#### Problem statement
When the line containing "プライバシーポリシー (877, 525)" is found in the data below, copy it and each line after it through the line containing "ギャラリー・取扱店 (995, 45)", exactly and with no others.

########

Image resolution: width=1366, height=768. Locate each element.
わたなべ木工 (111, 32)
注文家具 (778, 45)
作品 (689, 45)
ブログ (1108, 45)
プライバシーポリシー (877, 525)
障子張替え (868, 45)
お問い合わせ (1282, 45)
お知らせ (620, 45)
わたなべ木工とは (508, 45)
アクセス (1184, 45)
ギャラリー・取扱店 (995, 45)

########

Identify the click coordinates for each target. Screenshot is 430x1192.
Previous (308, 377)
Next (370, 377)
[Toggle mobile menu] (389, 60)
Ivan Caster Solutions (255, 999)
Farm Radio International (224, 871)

########

#### Task output
プライバシーポリシー (877, 525)
障子張替え (868, 45)
お問い合わせ (1282, 45)
お知らせ (620, 45)
わたなべ木工とは (508, 45)
アクセス (1184, 45)
ギャラリー・取扱店 (995, 45)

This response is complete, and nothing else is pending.